Personal information
- Full name: Konstantinos Papageorgiou
- Date of birth: 1 January 1941 (age 85)
- Place of birth: Athens, Greece
- Position: Striker

Youth career
- 1956–1959: Panathinaikos

Senior career*
- Years: Team / Apps / (Gls)
- 1958–1959: Panathinaikos
- 1959–1963: Atromitos
- 1963–1969: AEK Athens / 82 / (53)
- 1966: → Alexander the Great (loan) / 7 / (4)
- 1969–1974: Apollon Athens

Managerial career
- 1977: Agioi Anargyroi

= Kostas Papageorgiou (footballer, born 1941) =

Greek footballer (born 1941)

Kostas Papageorgiou (Κώστας Παπαγεωργίου; born 1 January 1941) is a Greek former professional footballer who played as striker.

==Club career==
Papageorgiou started his football career in 1956, at the age of 15, when following the footsteps of his father, he enrolled in the infrastructure departments of Panathinaikos. He immediately attracted the attention and interest of the then coach, Svetislav Glišović, who recognized his potential at a sight. As a member of the reserve teams of the "greens" he performed excellently, playing as striker and scoring massively. After the first year of staying in the 3rd team, he was promoted for the next two years to the 2nd team and under János Zsolnai, he was promoted to the first team. He competed in three friendly matches against Wiener, Fostiras and Egaleo, leaving excellent impressions with his performances. However, the management of the club sidelined Papageorgiou, without giving him further opportunities to participate in matches. At the time, the 18-year-old forward was working in the morning hours and attending classes in the last class of the night eight-class then Gymnasium. In July 1959, disappointed by the treatment he received from Panathinaikos, he left the "greens" and joined Atromitos, who were competing in the Athens FCA Championship at the time and immediately after in the newly formed second division. His appearances with the club from Peristeri attracted the interest of AEK Athens, who signed him up in the summer of 1963, for 200,000 drachmas.

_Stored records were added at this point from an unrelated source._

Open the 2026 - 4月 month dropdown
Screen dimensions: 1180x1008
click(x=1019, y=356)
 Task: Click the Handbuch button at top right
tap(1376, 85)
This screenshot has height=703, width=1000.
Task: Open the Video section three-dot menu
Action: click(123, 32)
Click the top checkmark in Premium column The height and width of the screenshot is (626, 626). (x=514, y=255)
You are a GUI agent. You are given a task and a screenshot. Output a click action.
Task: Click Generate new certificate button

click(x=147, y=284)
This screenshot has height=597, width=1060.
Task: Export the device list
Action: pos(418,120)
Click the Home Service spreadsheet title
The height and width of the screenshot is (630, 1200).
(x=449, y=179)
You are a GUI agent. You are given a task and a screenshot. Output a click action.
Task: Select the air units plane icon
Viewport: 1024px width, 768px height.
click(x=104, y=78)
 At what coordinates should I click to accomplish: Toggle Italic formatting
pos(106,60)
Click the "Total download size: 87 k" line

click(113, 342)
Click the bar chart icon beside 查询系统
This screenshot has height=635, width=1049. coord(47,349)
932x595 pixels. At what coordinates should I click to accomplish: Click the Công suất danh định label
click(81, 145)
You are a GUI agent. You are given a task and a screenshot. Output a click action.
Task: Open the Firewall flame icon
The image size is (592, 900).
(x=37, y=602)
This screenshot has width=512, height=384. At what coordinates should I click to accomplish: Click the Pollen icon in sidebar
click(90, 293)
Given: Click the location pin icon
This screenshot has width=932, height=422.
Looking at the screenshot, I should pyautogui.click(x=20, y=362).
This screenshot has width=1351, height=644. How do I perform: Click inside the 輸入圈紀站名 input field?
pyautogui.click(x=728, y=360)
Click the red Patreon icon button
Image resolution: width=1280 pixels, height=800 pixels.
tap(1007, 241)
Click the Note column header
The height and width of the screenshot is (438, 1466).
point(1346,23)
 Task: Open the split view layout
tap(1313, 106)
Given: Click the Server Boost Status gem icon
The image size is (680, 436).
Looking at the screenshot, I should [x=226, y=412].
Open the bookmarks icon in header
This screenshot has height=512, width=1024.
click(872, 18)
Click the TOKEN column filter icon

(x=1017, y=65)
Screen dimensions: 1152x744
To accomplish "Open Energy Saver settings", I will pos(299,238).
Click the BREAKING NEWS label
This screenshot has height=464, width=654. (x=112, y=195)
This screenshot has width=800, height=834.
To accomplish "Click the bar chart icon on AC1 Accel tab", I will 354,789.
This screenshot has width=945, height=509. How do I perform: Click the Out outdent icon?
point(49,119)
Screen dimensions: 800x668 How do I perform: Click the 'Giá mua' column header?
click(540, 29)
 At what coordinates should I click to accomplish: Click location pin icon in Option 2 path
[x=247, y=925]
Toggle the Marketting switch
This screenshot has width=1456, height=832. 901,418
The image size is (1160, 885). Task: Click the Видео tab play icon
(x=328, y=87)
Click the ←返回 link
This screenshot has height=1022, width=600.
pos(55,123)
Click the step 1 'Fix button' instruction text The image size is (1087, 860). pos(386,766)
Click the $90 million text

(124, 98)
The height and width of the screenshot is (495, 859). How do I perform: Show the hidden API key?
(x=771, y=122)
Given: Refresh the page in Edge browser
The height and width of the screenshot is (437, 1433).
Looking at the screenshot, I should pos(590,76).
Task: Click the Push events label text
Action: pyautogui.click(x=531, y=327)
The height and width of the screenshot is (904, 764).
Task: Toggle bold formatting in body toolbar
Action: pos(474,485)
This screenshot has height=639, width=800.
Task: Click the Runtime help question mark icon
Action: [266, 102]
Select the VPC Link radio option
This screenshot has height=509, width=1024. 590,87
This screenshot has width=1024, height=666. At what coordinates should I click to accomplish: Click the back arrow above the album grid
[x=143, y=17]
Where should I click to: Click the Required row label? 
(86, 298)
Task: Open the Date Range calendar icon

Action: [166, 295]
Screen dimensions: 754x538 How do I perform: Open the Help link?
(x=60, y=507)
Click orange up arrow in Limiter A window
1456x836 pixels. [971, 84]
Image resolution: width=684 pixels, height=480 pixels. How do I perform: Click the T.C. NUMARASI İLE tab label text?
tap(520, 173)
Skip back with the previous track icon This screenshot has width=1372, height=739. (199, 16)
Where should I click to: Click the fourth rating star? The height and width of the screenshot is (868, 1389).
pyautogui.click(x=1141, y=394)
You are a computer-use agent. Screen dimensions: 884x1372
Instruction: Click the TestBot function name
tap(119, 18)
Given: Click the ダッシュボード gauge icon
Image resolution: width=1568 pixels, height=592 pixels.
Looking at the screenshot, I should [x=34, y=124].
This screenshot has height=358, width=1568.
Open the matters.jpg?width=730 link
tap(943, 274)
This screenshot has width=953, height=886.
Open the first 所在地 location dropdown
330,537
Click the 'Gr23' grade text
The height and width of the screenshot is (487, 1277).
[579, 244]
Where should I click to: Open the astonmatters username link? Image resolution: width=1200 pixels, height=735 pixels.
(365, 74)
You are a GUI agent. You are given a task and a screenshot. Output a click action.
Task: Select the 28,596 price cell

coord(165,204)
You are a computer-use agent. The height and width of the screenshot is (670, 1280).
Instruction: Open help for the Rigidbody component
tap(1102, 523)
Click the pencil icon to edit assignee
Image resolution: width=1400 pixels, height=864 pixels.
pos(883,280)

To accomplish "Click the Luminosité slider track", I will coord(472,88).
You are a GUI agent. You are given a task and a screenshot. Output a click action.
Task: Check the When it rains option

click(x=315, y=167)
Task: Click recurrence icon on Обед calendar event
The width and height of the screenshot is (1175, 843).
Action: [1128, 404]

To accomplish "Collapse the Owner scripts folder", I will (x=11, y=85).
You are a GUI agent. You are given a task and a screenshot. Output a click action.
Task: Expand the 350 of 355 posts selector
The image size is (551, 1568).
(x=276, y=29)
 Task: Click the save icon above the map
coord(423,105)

With the yellow-blacks he had an active participation, but the competition for a place in the team's offense was very tough. On 1 March 1964 he scored a hat-trick in the 4–0 home win against Olympiacos Chalkida. On 4 April 1965 he scored all four goals of his team, in a 4–0 win against Athninaikos at home. Three days later, he scored at the derby against Olympiacos, where AEK won by 1–2 with a comeback, at Karaiskakis Stadium. On 13 June 1965 he scored 4 of the 5 goals in the 5–0 home win against Niki Volos. He scored a brace in a dramatic 3–3 draw against Olympiacos in Nea Filadelfeia. On 30 January 1966 he scored the winner in the final minutes in an away win against Egaleo. On 15 July 1966 it was decided by the General Sport's Secretary and AEK to support the Greek-based Alexander the Great by providing them with four of their footballers until the end of the season in order for the club to stay in the Victorian State League. Those footballers were Simigdalas, Nikolaidis, Pomonis and Papageorgiou. Papageorgiou played 7 matches and scored four times and alongside his teammates at AEK he helped the club avoid relegation by finishing 10th. After the end of the season in September, they returned to AEK. He scored the winner against FK Vardar at home for the Balkans Cup on 19 April 1967, in a season that they went undefeated, losing only in the final by Fenerbahçe. On 14 July 1968 he scored the only goal of his team shaping the final 2–1 away from home against Olympiacos, for the semi-finals of the Cup. On 18 September 1968 he scored his only goal for the UEFA competitions in a 3–0 home win against Jeunesse Esch, contributing to the club's course to the quarter-finals of the European Cup. With AEK he won the Championship of 1968, as well as two Cups. The limited number of permitted substitutions at that time and the presence of star players in the then yellow–black offensive line did not allow him to make more participations. In 1969 as a part of renewall of Branko Stanković in the club's roster, he left AEK, a departure for which he has repeatedly expressed his displeasure.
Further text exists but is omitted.